Mais depuis bien des décennies et un nouveau passage offline de la Terre (bien plus inquiétant que le précédent), Nyr est seul (ses compagnons étant repartis en urgence vers leur civilisation d'origine) et il passe l'essentiel de son temps en stase, à attendre, sans grand espoir, d'être recontacté par un monde qui n'existe peut-être plus.
Nyr Illim Tevitch est, tu l'auras compris lecteur, le sorcier Nyrgoth dans l'imaginaire autochtone. Tour qui est une base de survie, vêtements qui sont des combinaisons hitek, implants internes, accès à un réseau de satellites de surveillance, la technologie dont dispose Nyr a tout, pour les autochtones, de la magie ; et là on cite encore une fois Arthur C. Clarke et on a honte tant c'est éculé. On pense aussi à Banks bien sûr mais aussi au Il est difficile d'être un dieu des Strougatski. Car pour Nyr comme pour les personnages de ces autres auteurs il va être impossible d'observer sans s'impliquer ; d'autant que dans le cas de Nyr les démons précédemment vaincus et les « mystères » qui parcourent encore les terres sont des artefacts technologiques terriens devenus fous ou défectueux. S'impliquer est douloureux. Violer son ethos professionnel – tout ce qui reste à Nyr – est un crève-cœur.

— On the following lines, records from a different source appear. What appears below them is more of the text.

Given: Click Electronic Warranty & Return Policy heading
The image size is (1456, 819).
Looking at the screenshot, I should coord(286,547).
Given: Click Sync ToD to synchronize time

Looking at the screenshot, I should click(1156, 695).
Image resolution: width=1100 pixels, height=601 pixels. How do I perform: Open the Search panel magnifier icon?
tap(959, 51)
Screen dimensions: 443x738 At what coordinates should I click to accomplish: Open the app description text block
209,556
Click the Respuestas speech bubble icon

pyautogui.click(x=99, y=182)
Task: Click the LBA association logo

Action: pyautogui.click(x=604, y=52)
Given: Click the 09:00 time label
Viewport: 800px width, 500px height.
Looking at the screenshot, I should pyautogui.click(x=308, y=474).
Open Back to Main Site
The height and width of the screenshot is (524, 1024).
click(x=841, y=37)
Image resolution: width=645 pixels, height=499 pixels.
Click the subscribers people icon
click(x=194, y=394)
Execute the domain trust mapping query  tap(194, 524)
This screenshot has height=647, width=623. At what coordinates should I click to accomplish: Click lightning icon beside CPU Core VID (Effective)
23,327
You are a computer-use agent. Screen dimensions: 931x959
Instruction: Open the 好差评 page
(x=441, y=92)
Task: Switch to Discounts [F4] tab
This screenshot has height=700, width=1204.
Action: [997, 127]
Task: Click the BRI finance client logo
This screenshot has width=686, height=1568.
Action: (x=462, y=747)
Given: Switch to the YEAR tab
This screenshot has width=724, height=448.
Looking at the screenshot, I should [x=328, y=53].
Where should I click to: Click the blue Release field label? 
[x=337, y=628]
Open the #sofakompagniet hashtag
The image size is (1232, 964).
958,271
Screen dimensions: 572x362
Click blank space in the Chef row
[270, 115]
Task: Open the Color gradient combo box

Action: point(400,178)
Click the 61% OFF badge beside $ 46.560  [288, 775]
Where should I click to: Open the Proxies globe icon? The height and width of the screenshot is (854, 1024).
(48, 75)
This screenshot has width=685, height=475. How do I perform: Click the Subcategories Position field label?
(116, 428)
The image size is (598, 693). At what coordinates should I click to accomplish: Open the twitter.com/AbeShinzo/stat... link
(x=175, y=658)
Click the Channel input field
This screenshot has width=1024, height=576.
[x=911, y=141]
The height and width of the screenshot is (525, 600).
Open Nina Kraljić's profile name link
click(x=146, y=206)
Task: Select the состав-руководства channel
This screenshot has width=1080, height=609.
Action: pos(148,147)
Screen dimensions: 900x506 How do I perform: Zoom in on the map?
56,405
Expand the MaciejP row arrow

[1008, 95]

Mais Lynesse est si convaincante, et elle ressemble tant à Astresse.
Avec "Elder Race", Tchaikovsky écrit un roman dans lequel alternent chapitre centré sur Lynesse et chapitre centré sur Nyr. Il donne donc à voir la manière dont les mêmes faits sont perçus par les deux protagonistes. Tout ce qui s'explique pour Nyr par la science et la technique est interprété comme de la magie par Lynesse. Une certitude tellement ancrée que même les dénégations tardives de Nyr sont de peu d'effet sur la Weltanschauung de la jeune femme. Il n'y a pas de faits, seulement des interprétations, le texte de Tchaikovsky est profondément nietzschéen.
L'alternance des points de vue est particulièrement réussie, en particulier que tu réalises, lecteur, que même les mots de Nyr à Lynesse ne sont non pas traduits littéralement mais réinterprétés dans le complexe culturel de la jeune femme. Car on ne peut ni énoncer ni entendre ce qu'on n'a pas d'abord pensé – toute la dialectique de la novlangue orwelienne se trouve illustrée ici. De ce fait, les explications de Nyr paraissent à Lynesse incompréhensible ou, à tort, superfétatoires. Même si, Lynesse étant très intelligente, la définition qu'elle donne de la magie prouve qu'elle a bien compris ce qui s'y jouait.
On goûtera particulièrement la confrontation des systèmes de pensées lorsque Tchaikovsky, ne reculant devant rien, propose un chapitre commun dans lequel les mots de l'un et le sens que leur donne l'autre sont placés dans deux colonnes face à face.
Intelligent et dynamique, "Elder Race" est aussi un texte émouvant sur la rencontre de deux êtres que tout sépare. On y éprouve la solitude et le sentiment de deuil d'un Stranger in a Strange Land qui a vécu trop longtemps et réalise qu'il n'a plus de mission à accomplir ni d’ethos professionnel à sauver. On s'y réjouit de la dynamique vitale d'une jeune femme qui, moins naïvement qu'il y paraît, comprend assez les enjeux strictement humains du monde pour vouloir agir dessus et y imprimer sa marque, parvenant même par son insistance jamais désarçonnée à plier Nyr à ses attentes.
Présentant les mêmes événements sous les angles divergents de la SF et de la fantasy, "Elder Race" est un roman prenant qui ne fait jamais exercice de style parce que Tchaikovsky a su y faire vivre de vrais personnages. Il montre aussi de manière amusante qu'on est toujours l'ignorant de quelqu'un, que « savoir beaucoup » n'est pas synonyme de « tout savoir », et que, Hamlet encore, « il y a plus de choses dans le ciel et sur la terre que n'en rêve la philosophie ». Nyr, après Horatio, finira par le découvrir.